Quasi il 70% dei ginecologi sono obiettori di coscienza, in alcune regioni lo
sono press'a poco il 90% – cosicché l'accesso all'interruzione di gravidanza può
essere molto difficile e il tempo di attesa molto lungo. Perciò persiste
un certo numero di aborti clandestini stimato a 15'000 nel 2005,
prevalentemente al Sud del paese.
(Fonte:
Relazione 2014 del Ministro della salute al Parlamento
sull'interruzione di gravidanza)
Testimonianze di singoli e accertamenti giudiziari hanno
permesso di accertare più volte che talvolta gli stessi ginecologi che
in ospedale erano obiettori di coscienza, nella propria clinica privata
eseguivano senza problemi aborti, purchè a pagamento.
A leggere:
Fin dal 2000, la pillola abortiva Mifegyne è registrata in quasi tutti i paesi dell'Europa occidentale. In Italia, per molto tempo il Vaticano e i vescovi italiani si sono scagliati contro la RU 486 ed hanno esercitato il loro influsso sul governo per impedire l'ammissione del farmaco nel paese. Per questa ragione la ditta francese Exelgyn, produttrice della RU 486, par tanti anni ha rinunciato a domandare la registrazione in Italia.
Il 10 novembre 2007, finalmente, la ditta Exelgyn ha presentato la richiesta di vendita all'Agenzia italiana del farmaco. Il 30 luglio 2009, finalmente, l'Aifa ha dato il via libera alla commercializzazione della RU486. La pillola Mifegyne è dunque disponibile anche in Italia dal 5 aprile 2010.

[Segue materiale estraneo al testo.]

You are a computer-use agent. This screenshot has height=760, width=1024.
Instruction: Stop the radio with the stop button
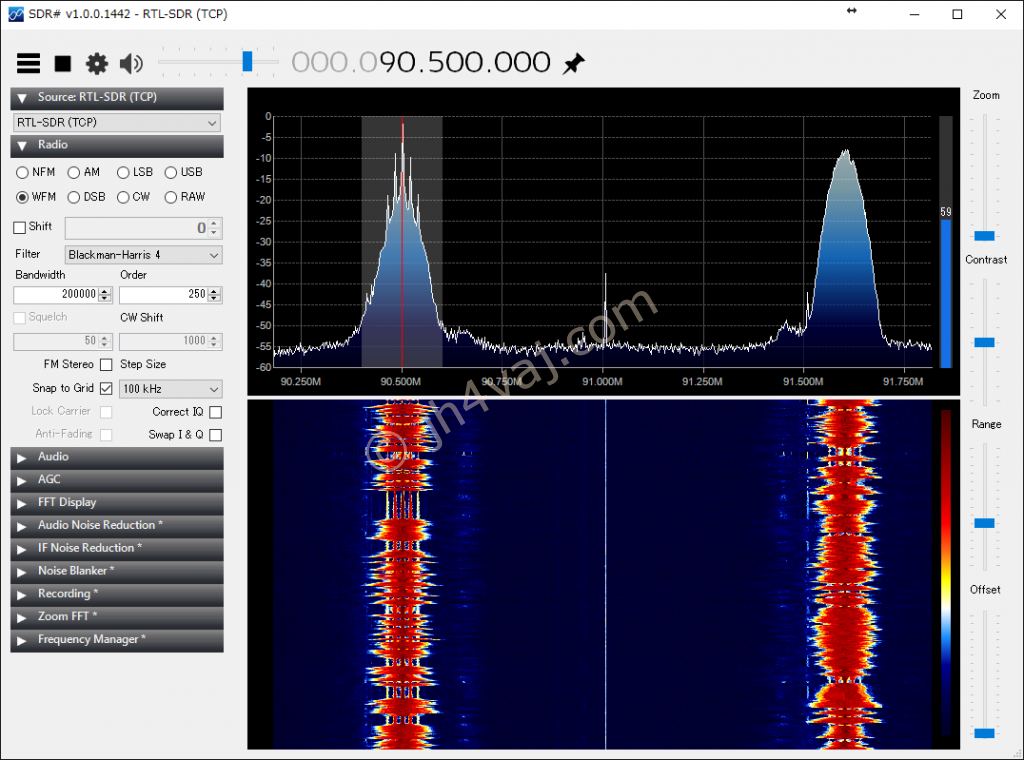click(x=61, y=63)
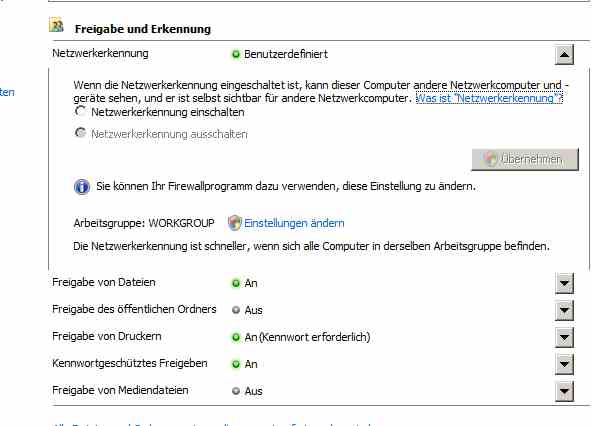Open the Einstellungen ändern link

point(294,223)
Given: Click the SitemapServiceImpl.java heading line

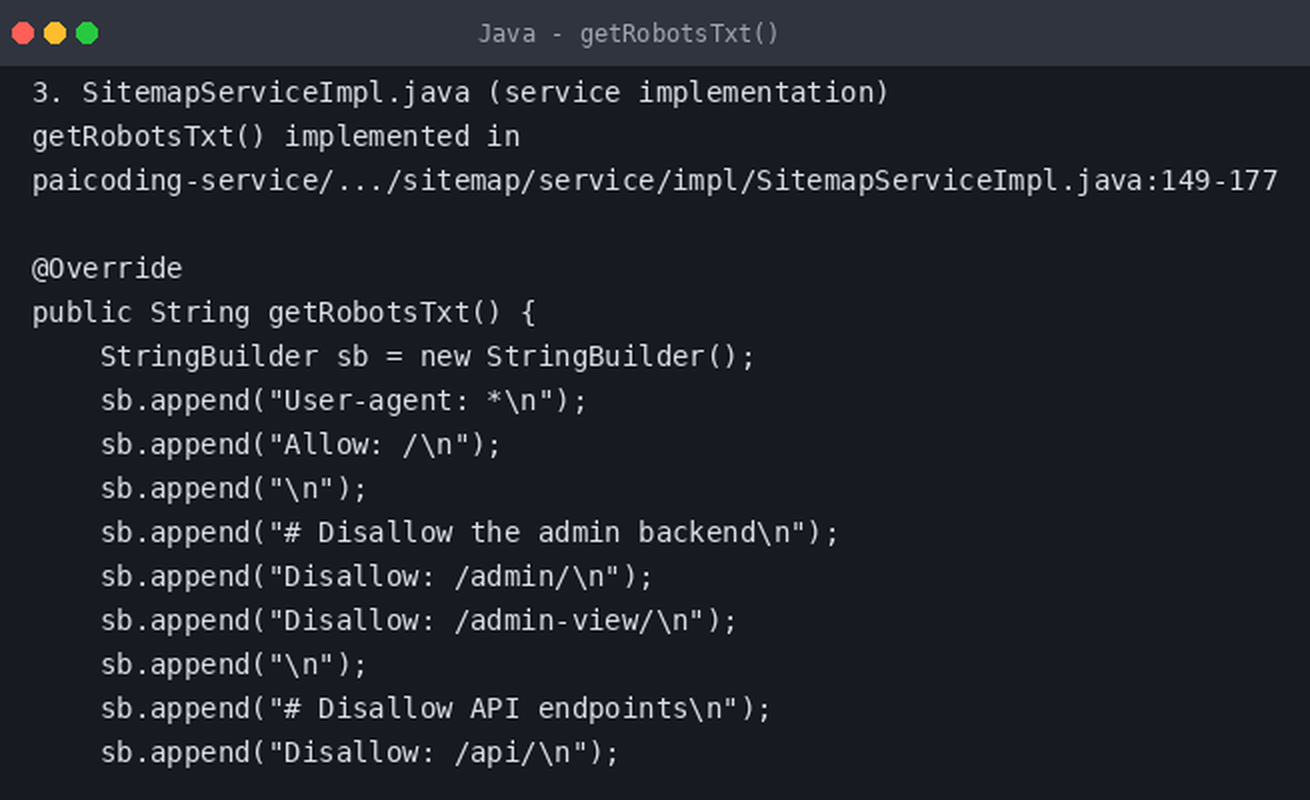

Grazie a un medico molto dedicato, il dr Silvio Viale, una
sperimentazione fu iniziata in settembre 2005 all'ospedale Sant'Anna di
Turino (Piemonte). Dopo un breve stop imposto dal ministro alla salute
del terzo governo Berlusconi, Francesco Storace (Alleanza Nazionale), la
sperimentazione poteva continuare in novembre, alla condizione che le
donne rimanessero in ricovero per 3 giorni (un assurdità!). In settembre 2006 è stata di
nuovo sospesa per motivi politici, dopo che il metodo farmacologico era
stato praticato su 362 donne.
Altre regioni e ospedali – Liguria, Lombardia, Umbria, Lazio, Campania –
imitando il Piemonte hanno chiesto il permesso di cominciare altre
sperimentazioni.
Con l'appoggio dell'assessore alla Sanità della regione, un ospedale in
Toscana addirittura ha cominciato di importare la Mifegyne dalla
Francia, basandosi su un decreto del 1997 che permette ai medici di
importare direttamente farmaci non registrati in Italia se li ritengono
indispensabili per la salute dei pazienti. A buon diritto i medici
sostengono che le sperimentazioni non servono: il farmaco è già stato
preso da milioni di donne in altri paesi e fu autorizzato dall'Agenzia
europea del farmaco.
Il ministro alla Salute, Storace, cercava di
bloccare l'importazione diretta, la Toscana invece continuava, le
regioni Emilia-Romagna e Puglia l'hanno imitata.
La ministra alla Salute del governo Prodi (2006-2008), Livia Turco, sosteneva la
commercializzazione della RU486. Col quarto governo Berlusconi
(2008-2011), ha
ripreso l'ostruzionismo…
Ciò nonostante, sin da aprile 2010 la Mifegyne è disponibile in parte degli ospedali italiani. Però il governo ha dettato che le donne devono stare in ricovero ospedaliero fino all'espulsione dell'embrione (normalmente 3 giorni). Questo dettato è assolutamente assurdo. Le donne devono firmare una dichiarazione di dimissione volontaria dalla struttura ospedaliera per tornare a casa. L'approccio diverge da un ospedale all'altro. Per questa ragione, la percentuale degli interventi colla Mifegyne rimane modesta (7% nel 2012).